> _Your instructions_: Go through the records below and report each line with "year" in it.

> _Dataset entries_:
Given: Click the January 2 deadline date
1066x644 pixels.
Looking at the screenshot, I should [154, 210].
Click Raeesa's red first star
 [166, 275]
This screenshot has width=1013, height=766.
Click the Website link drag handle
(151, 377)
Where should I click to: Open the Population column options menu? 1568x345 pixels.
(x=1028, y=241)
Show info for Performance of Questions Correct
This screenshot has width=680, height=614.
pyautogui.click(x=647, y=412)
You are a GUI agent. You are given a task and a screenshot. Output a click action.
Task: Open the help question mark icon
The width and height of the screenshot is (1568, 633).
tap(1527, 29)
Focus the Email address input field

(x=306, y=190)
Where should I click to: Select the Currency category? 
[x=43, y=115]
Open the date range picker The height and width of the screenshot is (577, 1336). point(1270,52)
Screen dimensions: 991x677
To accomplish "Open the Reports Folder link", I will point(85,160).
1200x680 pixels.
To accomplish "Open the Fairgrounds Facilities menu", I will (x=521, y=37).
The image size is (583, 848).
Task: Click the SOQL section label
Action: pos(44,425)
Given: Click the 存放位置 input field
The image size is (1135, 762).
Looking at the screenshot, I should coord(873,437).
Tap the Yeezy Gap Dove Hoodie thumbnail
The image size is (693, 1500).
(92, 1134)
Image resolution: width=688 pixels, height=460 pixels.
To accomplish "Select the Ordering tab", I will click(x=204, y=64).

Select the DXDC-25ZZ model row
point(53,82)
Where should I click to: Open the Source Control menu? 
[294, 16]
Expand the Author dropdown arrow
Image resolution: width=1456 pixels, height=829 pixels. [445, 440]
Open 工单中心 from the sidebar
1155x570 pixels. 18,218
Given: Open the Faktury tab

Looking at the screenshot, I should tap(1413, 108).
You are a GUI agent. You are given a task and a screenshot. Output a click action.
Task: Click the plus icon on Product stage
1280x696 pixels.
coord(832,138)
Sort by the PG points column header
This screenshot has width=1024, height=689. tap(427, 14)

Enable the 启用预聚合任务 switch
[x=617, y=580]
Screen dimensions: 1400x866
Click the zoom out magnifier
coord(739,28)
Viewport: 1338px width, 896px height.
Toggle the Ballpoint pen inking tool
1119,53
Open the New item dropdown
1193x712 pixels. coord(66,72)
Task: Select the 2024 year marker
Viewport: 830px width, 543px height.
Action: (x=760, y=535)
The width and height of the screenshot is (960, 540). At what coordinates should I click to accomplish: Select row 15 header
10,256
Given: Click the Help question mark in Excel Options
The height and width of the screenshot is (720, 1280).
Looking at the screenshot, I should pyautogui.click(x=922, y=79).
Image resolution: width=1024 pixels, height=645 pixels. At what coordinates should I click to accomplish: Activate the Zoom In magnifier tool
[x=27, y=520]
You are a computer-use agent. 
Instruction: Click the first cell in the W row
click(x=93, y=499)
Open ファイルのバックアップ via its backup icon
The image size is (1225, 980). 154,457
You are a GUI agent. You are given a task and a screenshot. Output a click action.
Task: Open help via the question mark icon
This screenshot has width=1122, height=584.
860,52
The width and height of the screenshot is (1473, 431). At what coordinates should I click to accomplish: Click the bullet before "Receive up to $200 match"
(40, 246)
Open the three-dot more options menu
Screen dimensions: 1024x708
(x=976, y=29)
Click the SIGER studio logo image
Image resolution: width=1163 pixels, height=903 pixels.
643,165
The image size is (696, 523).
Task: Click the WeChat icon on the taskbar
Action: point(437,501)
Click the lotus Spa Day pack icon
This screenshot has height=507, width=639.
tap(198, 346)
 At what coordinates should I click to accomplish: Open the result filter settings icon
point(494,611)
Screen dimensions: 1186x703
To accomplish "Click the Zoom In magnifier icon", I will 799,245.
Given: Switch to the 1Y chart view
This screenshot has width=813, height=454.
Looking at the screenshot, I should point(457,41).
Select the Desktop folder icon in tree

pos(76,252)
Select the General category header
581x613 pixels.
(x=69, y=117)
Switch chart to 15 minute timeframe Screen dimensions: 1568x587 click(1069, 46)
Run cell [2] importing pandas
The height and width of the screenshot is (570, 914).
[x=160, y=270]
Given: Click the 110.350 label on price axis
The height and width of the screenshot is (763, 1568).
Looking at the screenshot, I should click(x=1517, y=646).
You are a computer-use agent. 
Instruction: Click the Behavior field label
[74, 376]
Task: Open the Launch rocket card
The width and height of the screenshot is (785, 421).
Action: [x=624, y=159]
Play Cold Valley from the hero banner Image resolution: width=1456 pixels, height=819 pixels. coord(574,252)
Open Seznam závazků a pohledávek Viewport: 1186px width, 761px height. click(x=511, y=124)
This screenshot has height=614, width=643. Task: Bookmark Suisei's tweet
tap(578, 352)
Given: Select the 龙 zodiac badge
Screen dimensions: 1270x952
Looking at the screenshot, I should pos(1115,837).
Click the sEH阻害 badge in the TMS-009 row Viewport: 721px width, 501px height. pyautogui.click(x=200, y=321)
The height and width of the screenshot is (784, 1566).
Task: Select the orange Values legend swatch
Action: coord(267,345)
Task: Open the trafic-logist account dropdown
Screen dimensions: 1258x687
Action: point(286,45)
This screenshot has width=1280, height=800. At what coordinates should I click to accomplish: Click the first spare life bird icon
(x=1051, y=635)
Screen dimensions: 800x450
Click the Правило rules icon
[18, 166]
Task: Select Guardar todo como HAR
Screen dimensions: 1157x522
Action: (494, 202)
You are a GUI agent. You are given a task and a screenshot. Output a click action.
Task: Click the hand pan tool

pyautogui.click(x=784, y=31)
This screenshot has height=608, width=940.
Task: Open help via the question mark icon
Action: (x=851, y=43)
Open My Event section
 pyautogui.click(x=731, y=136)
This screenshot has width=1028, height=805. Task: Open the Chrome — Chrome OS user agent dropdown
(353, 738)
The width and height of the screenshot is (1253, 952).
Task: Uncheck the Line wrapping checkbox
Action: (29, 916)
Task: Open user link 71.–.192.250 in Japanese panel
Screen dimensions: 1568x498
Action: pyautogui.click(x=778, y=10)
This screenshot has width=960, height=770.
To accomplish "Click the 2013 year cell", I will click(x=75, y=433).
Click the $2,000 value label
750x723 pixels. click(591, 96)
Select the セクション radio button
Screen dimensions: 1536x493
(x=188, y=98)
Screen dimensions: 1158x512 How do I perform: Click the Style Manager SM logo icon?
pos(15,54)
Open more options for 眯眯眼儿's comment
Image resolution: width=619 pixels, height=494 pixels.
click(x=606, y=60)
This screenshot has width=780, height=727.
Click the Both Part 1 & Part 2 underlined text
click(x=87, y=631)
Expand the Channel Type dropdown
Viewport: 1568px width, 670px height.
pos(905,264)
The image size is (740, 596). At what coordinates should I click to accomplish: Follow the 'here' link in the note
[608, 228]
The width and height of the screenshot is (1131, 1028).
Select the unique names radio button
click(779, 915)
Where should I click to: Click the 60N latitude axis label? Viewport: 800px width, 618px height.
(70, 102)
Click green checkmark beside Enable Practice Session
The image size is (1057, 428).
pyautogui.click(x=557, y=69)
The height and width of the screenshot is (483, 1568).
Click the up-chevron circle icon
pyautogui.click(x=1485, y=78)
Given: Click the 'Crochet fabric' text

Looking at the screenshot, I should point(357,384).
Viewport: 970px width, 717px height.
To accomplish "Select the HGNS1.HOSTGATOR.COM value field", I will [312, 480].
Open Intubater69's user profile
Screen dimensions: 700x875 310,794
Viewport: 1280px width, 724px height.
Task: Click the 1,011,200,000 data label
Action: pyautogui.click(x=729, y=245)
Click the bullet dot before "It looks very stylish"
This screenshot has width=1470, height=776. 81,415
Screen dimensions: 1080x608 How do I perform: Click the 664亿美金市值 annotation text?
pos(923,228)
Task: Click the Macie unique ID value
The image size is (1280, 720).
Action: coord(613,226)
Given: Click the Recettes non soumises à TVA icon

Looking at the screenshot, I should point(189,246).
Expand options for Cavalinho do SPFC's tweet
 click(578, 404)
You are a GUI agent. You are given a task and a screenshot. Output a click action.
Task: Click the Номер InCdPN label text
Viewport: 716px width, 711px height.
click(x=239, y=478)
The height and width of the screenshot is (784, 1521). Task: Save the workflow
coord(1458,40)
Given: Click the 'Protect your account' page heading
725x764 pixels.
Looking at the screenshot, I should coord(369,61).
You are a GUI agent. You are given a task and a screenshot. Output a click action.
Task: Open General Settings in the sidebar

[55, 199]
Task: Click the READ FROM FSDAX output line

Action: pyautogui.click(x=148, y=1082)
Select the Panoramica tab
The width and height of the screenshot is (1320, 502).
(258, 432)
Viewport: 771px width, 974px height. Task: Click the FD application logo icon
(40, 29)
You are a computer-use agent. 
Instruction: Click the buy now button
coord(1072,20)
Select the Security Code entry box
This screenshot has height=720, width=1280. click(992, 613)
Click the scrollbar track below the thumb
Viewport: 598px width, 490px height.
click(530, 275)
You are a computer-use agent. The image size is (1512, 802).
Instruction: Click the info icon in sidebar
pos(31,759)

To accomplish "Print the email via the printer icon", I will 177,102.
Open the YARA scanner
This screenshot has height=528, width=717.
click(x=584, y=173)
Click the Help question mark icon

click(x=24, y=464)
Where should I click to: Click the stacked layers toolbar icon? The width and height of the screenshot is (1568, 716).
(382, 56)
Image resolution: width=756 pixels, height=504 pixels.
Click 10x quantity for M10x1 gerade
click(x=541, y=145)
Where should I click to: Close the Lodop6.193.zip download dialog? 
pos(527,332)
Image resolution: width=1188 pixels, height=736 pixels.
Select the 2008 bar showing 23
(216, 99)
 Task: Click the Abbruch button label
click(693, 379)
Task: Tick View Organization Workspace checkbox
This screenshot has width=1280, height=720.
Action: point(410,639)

> _Response area_:
Task: Select the 2024 year marker
To accomplish "Click the 2013 year cell", I will click(x=75, y=433).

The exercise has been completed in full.